:: Provided data

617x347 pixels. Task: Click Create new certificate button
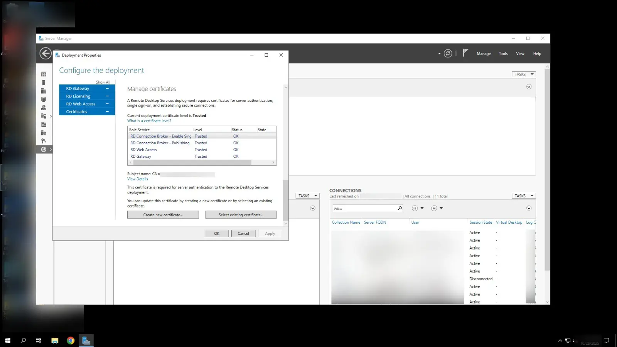click(163, 215)
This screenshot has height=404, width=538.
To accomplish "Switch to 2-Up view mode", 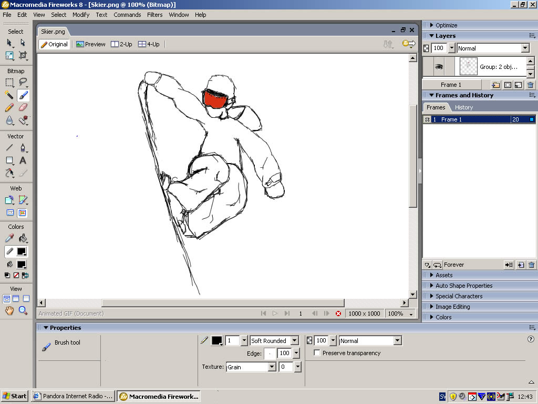I will click(x=121, y=44).
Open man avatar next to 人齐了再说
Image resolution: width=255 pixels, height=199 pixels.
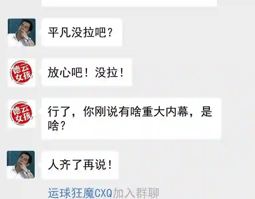[21, 165]
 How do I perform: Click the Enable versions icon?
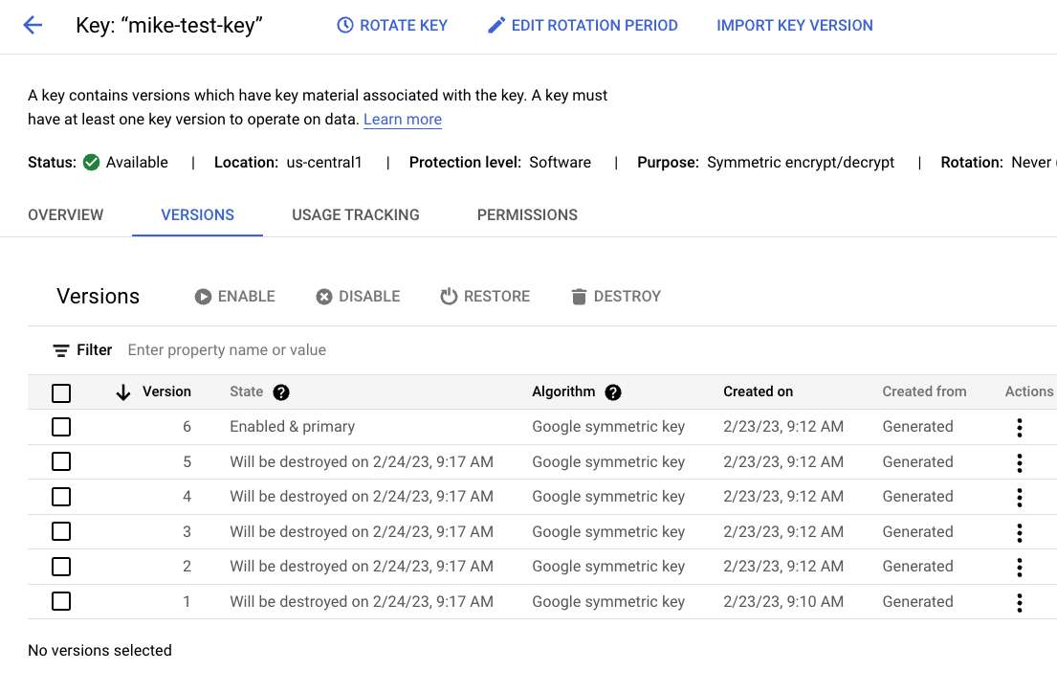coord(202,297)
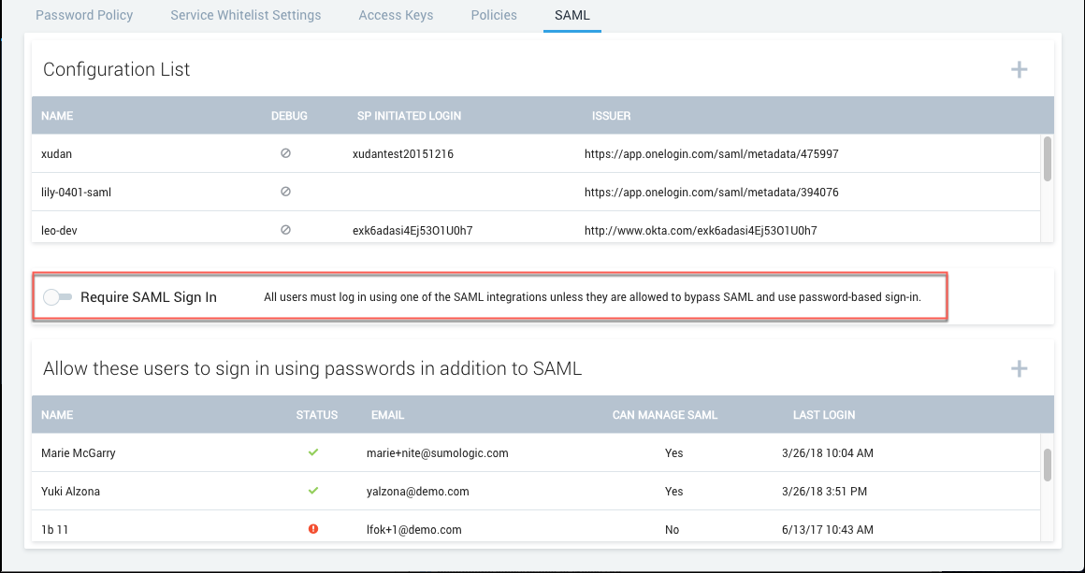Sort configurations by Name column header
The image size is (1085, 573).
(x=57, y=116)
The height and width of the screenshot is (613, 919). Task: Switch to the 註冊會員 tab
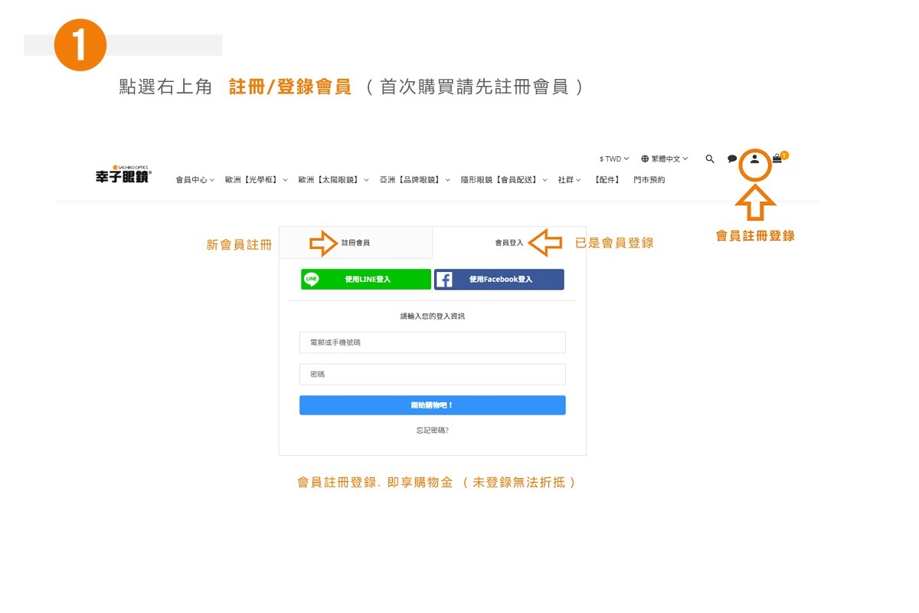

::::

Every line from the one holding "How do I perform: Click" through the end of the records above must be reproduced verbatim, pictures excepted.

 How do I perform: Click the Enable versions icon?
coord(202,297)
Sort configurations by Name column header
The image size is (1085, 573).
(x=57, y=116)
The height and width of the screenshot is (613, 919). Task: Switch to the 註冊會員 tab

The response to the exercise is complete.